Instructions to follow>
Could you filter the data below down to the lines that hold the word "target"?

○ ○ ○

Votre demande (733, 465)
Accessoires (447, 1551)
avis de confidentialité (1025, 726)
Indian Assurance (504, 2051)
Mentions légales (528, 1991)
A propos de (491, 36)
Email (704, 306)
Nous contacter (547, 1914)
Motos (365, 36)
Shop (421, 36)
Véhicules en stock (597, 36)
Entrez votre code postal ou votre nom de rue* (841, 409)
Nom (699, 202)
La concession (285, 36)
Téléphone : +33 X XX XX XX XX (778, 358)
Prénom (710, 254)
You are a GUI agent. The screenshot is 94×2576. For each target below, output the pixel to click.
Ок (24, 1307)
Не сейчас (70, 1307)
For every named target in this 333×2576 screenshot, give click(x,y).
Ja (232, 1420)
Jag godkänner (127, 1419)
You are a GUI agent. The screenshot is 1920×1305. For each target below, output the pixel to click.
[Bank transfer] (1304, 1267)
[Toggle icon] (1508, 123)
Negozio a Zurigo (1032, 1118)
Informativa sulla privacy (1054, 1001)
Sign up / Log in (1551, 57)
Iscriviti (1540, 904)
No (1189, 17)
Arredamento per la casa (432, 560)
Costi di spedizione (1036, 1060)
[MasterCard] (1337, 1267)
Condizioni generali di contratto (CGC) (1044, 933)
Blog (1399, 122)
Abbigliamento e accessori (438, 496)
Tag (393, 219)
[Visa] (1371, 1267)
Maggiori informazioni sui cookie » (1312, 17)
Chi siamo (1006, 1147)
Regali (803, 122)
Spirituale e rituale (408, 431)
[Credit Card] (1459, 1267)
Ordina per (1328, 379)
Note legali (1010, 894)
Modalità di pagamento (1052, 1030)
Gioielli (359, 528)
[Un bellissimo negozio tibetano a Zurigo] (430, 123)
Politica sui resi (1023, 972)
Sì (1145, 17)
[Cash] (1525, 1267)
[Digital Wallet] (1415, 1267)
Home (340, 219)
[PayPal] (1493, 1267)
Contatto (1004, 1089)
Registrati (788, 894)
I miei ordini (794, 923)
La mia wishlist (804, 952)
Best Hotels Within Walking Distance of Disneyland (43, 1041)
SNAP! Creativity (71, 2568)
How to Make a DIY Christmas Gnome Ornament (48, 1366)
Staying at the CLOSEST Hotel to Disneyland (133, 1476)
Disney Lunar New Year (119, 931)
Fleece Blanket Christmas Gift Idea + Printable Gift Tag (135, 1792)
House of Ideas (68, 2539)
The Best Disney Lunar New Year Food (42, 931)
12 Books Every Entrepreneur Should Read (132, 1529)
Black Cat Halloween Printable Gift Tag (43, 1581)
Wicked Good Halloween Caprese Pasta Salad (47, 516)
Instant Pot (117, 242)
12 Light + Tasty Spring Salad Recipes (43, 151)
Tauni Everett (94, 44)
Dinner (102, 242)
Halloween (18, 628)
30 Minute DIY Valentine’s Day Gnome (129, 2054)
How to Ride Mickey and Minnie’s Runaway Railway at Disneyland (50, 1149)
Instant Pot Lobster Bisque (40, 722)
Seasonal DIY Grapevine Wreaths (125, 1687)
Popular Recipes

○ ○ ○

Task solution>
You are a GUI agent. The screenshot is 94×2576. For each target below, output the pixel to click.
For every named target in this 333×2576 screenshot, give click(x,y).
You are a GUI agent. The screenshot is 1920×1305. For each target below, output the pixel to click.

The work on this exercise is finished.